[Rows for finding displayed items]
## start

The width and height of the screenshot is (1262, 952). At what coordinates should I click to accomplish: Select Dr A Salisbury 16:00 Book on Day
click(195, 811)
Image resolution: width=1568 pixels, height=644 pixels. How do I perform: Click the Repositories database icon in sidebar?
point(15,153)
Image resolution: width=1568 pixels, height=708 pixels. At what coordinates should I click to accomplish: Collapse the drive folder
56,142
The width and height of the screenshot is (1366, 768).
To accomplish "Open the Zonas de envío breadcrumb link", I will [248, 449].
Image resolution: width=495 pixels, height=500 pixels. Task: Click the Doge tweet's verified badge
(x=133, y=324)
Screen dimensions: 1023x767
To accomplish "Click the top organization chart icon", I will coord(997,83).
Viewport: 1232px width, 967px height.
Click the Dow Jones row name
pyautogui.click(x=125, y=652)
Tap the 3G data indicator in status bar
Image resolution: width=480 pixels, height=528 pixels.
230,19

## end

[YOUR INSTRUCTIONS]
Can you turn the stretch from the line containing "Viewport: 1232px width, 967px height." through the end of the rows into a JSON list of strings, one string per line, with blank lines left out?

[CORRECT RESULT]
[
  "Viewport: 1232px width, 967px height.",
  "Click the Dow Jones row name",
  "pyautogui.click(x=125, y=652)",
  "Tap the 3G data indicator in status bar",
  "Image resolution: width=480 pixels, height=528 pixels.",
  "230,19"
]